[WHAT IS BEING ASKED]:
Find the line in the entries below that contains "The height and width of the screenshot is (784, 1532).". Repeat it exactly, and every line after it through the line that contains "This screenshot has height=753, width=970.".

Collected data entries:
________________

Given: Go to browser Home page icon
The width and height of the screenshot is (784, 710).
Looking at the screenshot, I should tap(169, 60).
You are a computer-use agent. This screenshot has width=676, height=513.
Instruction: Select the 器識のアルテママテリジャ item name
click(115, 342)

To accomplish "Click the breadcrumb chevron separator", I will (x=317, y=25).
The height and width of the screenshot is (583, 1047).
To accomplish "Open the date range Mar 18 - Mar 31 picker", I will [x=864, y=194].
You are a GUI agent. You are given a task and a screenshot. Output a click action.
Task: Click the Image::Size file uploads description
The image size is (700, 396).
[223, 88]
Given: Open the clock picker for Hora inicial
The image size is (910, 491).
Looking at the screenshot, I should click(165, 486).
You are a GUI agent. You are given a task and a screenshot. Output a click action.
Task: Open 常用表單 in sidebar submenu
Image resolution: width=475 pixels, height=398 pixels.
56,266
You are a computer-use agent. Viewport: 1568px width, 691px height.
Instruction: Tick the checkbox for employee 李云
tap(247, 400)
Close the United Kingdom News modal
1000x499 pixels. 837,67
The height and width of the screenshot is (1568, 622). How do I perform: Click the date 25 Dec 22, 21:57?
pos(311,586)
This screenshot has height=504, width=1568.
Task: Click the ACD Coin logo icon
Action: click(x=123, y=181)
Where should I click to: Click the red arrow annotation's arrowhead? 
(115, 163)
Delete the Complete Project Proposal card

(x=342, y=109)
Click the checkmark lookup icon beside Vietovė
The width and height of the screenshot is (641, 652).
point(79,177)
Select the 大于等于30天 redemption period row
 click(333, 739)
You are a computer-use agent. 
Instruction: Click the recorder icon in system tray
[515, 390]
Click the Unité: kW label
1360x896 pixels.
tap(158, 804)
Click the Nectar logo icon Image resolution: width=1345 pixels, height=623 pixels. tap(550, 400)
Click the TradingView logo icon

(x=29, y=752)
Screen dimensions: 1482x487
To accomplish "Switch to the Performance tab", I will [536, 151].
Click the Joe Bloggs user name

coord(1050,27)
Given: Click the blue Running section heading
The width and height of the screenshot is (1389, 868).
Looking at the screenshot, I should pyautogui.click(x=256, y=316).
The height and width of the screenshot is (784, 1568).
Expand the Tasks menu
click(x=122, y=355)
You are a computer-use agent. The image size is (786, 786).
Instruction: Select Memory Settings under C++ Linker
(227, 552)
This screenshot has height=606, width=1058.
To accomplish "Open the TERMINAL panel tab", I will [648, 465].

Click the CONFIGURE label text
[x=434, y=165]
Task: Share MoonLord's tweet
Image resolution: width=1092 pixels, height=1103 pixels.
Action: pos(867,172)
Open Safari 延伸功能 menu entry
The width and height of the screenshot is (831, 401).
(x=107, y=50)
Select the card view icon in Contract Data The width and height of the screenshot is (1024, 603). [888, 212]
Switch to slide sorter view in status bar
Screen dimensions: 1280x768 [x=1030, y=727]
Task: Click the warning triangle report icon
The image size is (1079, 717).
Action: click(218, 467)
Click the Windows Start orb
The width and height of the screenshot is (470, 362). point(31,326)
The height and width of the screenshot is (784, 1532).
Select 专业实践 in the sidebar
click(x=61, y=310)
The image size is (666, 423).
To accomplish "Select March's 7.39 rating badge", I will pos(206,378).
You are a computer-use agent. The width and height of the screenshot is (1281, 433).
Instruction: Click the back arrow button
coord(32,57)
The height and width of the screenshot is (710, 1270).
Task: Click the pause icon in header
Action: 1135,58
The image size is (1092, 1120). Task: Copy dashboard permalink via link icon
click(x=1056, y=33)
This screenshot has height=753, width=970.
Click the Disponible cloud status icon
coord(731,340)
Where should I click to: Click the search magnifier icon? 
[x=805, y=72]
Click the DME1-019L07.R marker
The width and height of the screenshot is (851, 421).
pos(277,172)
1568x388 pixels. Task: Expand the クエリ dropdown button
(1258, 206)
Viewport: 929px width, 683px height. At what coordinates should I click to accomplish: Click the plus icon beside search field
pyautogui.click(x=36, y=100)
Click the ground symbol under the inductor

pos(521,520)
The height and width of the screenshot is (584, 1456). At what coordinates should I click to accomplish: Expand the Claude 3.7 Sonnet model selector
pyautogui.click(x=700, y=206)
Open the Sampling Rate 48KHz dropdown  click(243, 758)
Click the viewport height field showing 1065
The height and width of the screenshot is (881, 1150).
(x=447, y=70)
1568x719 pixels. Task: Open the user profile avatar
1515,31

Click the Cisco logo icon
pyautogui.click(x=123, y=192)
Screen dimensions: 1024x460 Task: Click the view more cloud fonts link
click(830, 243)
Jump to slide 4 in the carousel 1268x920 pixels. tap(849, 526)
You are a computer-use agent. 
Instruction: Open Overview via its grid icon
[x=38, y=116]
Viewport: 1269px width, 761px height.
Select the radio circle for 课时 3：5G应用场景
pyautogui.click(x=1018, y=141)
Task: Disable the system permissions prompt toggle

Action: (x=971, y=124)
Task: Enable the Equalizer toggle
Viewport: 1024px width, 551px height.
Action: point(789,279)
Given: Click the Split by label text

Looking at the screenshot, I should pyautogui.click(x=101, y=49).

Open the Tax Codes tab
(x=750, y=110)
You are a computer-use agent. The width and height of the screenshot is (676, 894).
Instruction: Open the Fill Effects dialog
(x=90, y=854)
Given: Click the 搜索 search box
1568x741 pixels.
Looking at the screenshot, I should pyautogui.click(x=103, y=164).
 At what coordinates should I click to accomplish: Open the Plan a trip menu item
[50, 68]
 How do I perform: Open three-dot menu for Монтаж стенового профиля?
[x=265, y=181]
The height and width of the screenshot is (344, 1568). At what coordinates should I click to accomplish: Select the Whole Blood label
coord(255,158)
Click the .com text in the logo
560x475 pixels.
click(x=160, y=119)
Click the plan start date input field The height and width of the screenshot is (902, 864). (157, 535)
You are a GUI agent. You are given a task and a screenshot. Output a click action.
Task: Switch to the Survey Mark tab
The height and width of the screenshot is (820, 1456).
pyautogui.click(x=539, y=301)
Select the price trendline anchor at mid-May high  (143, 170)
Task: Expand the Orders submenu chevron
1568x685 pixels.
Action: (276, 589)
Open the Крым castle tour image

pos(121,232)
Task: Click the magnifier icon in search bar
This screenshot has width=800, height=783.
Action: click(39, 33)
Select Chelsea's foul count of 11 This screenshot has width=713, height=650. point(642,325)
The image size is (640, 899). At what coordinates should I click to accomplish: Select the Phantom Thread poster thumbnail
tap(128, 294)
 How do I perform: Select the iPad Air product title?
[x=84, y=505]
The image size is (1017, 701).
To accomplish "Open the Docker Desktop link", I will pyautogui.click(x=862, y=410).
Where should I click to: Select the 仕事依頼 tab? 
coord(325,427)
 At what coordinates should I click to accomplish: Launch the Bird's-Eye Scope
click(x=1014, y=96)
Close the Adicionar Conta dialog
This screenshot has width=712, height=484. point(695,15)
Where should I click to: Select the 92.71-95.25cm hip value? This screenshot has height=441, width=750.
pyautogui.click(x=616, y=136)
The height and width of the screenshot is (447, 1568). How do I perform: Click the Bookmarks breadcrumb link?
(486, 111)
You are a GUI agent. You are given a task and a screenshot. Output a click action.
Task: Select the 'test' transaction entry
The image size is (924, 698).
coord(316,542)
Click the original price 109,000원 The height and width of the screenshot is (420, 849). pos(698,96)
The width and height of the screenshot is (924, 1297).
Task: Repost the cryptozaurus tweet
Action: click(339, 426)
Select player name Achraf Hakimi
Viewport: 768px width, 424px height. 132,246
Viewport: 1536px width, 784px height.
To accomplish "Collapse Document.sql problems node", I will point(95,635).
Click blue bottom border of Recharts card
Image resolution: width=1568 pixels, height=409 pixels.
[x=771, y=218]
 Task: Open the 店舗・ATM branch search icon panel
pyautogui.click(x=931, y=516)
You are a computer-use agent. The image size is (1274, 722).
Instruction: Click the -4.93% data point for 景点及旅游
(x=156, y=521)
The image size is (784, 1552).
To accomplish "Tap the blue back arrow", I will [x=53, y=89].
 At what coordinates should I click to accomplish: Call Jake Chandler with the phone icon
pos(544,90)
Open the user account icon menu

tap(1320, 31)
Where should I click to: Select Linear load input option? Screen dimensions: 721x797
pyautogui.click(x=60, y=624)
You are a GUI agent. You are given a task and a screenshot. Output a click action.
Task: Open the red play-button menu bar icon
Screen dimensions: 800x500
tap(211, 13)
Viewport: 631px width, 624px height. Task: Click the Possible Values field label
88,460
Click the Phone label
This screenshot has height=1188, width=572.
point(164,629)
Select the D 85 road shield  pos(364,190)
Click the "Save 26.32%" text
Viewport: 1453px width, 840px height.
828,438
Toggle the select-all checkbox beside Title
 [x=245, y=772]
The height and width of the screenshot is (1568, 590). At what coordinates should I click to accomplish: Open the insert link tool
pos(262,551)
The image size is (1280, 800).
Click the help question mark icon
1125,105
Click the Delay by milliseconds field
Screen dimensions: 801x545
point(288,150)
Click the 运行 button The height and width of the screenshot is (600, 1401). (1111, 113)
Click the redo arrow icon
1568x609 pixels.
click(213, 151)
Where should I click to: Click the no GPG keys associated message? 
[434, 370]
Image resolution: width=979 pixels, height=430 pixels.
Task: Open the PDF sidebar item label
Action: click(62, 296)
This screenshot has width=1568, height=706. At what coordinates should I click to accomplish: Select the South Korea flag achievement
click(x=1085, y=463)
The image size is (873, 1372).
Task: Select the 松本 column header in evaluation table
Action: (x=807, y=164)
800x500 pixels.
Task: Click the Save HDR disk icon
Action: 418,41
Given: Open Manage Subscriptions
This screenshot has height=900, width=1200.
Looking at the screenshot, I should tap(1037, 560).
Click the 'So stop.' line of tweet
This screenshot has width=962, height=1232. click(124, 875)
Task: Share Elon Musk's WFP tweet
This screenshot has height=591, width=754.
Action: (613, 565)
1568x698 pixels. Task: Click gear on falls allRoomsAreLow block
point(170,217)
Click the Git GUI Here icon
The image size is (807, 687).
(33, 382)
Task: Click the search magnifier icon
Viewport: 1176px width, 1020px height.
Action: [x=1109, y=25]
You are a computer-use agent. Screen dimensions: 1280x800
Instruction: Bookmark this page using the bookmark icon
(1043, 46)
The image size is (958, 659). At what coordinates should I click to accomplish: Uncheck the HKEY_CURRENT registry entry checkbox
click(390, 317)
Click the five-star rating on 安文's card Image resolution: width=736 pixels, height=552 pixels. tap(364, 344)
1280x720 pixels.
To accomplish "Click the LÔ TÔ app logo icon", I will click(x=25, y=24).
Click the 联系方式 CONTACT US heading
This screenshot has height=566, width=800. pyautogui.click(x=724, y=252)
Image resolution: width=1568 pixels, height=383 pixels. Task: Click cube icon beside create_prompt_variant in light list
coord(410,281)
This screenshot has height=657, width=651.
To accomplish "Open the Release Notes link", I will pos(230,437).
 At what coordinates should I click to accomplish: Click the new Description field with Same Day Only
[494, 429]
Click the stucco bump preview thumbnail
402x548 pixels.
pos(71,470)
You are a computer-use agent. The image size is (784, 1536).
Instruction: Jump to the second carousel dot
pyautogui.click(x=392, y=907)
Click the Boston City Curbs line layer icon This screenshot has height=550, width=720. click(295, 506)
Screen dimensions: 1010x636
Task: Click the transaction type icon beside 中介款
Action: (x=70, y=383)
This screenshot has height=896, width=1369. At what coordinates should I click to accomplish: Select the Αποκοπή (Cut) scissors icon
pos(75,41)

________________

[ANSWER BOX]:
The height and width of the screenshot is (784, 1532).
Select 专业实践 in the sidebar
click(x=61, y=310)
The image size is (666, 423).
To accomplish "Select March's 7.39 rating badge", I will pos(206,378).
You are a computer-use agent. The width and height of the screenshot is (1281, 433).
Instruction: Click the back arrow button
coord(32,57)
The height and width of the screenshot is (710, 1270).
Task: Click the pause icon in header
Action: 1135,58
The image size is (1092, 1120). Task: Copy dashboard permalink via link icon
click(x=1056, y=33)
This screenshot has height=753, width=970.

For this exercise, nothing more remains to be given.